WORK REQUIRED :: Your answer should consist of the lines below that hold the word "from".

INFORMATION SUPPLIED ::
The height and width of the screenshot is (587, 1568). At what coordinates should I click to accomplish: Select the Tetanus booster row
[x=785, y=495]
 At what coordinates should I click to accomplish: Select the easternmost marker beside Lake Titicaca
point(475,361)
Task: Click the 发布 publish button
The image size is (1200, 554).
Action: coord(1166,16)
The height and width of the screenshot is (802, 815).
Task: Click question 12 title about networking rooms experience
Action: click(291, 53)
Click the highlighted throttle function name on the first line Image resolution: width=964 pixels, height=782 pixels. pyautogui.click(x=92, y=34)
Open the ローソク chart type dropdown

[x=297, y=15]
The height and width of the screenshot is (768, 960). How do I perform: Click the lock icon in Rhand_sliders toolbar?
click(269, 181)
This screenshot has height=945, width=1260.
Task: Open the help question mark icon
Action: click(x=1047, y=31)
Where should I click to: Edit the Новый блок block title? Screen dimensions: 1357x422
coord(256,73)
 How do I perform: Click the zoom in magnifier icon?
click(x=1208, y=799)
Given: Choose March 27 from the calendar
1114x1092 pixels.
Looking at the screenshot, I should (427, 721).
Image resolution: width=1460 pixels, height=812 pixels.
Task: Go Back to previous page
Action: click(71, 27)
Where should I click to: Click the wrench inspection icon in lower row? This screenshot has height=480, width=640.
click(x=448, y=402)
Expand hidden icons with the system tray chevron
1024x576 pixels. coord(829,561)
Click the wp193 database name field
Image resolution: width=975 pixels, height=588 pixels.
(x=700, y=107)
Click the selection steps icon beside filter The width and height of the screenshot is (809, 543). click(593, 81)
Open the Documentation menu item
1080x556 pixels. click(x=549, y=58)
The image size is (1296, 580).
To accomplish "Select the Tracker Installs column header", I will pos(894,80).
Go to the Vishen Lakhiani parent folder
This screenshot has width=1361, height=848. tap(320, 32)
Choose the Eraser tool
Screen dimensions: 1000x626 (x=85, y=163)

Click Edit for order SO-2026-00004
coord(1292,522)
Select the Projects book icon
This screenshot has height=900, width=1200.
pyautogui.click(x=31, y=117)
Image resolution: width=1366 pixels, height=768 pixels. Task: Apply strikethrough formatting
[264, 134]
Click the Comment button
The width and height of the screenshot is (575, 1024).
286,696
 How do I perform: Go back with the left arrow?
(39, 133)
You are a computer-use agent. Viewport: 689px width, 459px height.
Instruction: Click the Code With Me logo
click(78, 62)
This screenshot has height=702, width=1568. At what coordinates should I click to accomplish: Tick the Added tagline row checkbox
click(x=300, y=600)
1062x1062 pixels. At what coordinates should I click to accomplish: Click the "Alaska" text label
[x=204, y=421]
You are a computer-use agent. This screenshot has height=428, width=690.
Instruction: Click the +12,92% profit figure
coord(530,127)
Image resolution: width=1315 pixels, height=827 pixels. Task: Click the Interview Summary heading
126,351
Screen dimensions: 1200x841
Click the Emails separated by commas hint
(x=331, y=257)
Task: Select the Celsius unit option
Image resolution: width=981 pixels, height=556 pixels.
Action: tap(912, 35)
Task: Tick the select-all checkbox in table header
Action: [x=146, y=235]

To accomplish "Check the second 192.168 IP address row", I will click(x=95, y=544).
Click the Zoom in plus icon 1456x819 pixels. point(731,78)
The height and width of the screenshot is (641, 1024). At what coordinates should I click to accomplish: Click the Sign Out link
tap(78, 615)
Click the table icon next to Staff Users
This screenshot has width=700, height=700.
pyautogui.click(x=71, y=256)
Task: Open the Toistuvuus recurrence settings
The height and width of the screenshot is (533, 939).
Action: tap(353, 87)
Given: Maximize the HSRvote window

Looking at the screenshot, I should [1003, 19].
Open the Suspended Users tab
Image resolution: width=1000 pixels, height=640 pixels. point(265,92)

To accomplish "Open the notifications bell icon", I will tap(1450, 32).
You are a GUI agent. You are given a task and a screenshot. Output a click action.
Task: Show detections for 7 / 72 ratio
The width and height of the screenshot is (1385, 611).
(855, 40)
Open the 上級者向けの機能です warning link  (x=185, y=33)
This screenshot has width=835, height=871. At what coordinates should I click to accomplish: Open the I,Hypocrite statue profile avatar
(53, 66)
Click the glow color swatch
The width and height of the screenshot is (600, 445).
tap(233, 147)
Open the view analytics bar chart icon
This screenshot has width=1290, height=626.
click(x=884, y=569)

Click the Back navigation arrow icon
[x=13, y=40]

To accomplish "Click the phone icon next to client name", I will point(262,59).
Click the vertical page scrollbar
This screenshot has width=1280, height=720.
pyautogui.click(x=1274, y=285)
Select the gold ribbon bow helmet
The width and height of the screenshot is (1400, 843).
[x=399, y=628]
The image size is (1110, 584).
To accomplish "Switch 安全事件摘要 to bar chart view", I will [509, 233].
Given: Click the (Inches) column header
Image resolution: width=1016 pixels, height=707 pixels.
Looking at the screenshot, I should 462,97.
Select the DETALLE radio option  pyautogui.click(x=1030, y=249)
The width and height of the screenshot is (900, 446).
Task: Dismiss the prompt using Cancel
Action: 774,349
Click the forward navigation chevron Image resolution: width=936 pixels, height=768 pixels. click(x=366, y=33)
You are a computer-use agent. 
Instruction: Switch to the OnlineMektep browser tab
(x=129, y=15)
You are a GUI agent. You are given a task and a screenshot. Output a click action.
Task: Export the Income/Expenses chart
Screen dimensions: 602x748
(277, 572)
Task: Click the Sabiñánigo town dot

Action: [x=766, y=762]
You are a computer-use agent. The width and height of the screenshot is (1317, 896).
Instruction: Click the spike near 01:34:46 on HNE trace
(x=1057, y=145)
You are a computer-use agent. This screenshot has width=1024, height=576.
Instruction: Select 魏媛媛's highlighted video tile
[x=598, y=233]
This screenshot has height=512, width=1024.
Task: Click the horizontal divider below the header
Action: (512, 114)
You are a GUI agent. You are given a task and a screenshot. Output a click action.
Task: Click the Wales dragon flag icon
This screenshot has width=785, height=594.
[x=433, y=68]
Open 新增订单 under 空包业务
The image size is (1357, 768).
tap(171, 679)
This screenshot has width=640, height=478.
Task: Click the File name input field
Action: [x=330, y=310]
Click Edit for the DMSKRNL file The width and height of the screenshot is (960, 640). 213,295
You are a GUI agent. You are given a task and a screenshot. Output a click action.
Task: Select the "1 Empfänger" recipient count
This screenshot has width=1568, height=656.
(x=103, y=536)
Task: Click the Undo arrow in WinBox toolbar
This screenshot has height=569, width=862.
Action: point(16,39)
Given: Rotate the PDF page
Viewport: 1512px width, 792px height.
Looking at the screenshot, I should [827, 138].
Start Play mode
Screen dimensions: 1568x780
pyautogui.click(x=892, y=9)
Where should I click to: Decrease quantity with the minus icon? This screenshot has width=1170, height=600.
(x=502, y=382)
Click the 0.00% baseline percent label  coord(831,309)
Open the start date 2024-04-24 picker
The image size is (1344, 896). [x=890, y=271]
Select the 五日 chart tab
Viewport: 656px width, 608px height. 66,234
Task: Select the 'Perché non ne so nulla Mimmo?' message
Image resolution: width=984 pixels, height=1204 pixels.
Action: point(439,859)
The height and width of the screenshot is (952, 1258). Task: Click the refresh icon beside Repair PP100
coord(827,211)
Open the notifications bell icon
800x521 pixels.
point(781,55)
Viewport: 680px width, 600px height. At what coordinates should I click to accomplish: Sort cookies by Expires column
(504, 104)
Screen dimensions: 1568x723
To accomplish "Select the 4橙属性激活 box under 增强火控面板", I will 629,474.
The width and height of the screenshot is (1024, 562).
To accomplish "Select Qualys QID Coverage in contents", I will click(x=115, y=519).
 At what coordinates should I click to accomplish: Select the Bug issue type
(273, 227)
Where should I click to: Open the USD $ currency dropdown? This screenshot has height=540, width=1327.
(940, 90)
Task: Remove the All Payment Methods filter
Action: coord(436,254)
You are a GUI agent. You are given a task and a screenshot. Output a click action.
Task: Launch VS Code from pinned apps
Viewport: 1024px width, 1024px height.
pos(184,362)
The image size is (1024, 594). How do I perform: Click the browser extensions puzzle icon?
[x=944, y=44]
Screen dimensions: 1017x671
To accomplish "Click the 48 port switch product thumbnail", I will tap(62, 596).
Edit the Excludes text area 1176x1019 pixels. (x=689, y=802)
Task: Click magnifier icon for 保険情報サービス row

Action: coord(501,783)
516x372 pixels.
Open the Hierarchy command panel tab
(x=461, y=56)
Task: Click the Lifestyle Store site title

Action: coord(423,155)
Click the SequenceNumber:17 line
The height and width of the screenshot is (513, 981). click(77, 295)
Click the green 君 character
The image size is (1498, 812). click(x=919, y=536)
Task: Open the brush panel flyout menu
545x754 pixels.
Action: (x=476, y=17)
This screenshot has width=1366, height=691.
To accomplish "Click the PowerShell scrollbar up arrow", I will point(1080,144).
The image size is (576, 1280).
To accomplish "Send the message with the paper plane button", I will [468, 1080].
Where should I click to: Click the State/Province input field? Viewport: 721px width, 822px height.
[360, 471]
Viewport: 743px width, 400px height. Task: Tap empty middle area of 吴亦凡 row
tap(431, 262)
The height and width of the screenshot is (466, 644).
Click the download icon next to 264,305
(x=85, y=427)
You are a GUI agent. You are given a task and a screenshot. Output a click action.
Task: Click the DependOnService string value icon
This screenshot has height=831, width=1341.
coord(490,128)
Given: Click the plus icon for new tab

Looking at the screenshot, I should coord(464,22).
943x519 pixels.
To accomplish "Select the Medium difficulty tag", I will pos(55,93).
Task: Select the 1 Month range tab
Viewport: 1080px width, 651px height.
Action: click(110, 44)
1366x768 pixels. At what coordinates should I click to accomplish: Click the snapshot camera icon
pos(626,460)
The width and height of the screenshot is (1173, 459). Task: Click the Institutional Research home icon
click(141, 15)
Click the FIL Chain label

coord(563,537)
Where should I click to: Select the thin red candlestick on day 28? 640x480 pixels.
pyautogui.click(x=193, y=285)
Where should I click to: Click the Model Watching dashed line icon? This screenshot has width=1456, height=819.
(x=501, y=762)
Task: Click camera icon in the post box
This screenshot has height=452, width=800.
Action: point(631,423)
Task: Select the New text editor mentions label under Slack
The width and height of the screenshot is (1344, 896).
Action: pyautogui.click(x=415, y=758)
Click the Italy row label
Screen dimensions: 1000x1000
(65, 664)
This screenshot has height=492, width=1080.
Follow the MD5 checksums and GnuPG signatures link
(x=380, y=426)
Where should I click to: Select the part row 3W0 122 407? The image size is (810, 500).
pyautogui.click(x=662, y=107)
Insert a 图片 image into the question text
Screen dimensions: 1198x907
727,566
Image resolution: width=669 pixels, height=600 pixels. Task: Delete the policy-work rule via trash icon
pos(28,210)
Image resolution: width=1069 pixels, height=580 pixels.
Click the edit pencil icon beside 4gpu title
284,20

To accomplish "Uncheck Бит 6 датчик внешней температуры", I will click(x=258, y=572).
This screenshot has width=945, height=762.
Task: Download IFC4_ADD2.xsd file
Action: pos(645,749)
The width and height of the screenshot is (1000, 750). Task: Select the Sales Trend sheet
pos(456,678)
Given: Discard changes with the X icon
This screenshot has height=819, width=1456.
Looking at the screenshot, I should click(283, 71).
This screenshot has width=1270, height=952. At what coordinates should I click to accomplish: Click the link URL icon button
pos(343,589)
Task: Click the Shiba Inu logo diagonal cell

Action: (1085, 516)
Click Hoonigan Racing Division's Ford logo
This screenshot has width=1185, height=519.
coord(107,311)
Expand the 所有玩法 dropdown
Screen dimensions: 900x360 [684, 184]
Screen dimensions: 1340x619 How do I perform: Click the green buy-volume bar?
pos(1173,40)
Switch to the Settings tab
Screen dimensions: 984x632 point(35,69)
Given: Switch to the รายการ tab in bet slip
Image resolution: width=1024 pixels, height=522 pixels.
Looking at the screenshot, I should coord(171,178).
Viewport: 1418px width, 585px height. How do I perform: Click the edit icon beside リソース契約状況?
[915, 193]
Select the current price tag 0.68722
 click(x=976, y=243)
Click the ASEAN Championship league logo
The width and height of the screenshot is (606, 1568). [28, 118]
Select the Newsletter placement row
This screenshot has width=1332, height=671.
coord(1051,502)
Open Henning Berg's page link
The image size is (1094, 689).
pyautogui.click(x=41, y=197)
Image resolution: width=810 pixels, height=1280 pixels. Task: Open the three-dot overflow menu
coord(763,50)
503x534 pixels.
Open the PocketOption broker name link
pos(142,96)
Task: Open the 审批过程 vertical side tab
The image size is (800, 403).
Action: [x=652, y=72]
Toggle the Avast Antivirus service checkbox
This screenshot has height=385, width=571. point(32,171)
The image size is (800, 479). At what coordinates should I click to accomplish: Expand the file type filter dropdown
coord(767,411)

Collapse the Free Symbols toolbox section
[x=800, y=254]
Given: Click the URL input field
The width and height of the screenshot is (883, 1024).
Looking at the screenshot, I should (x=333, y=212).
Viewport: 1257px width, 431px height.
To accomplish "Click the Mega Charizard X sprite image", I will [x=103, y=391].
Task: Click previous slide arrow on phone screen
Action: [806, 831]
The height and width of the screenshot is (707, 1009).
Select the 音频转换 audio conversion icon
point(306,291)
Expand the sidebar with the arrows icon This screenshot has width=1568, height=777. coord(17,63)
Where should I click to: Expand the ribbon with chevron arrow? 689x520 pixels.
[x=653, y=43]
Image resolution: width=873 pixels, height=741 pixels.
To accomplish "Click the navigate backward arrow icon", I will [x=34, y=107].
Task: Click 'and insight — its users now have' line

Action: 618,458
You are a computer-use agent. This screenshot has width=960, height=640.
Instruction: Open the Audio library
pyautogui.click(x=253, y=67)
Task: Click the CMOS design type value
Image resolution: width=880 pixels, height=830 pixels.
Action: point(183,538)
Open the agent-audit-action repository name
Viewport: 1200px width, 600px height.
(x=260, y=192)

WRITTEN ANSWER ::
Given: Choose March 27 from the calendar
Task: Launch VS Code from pinned apps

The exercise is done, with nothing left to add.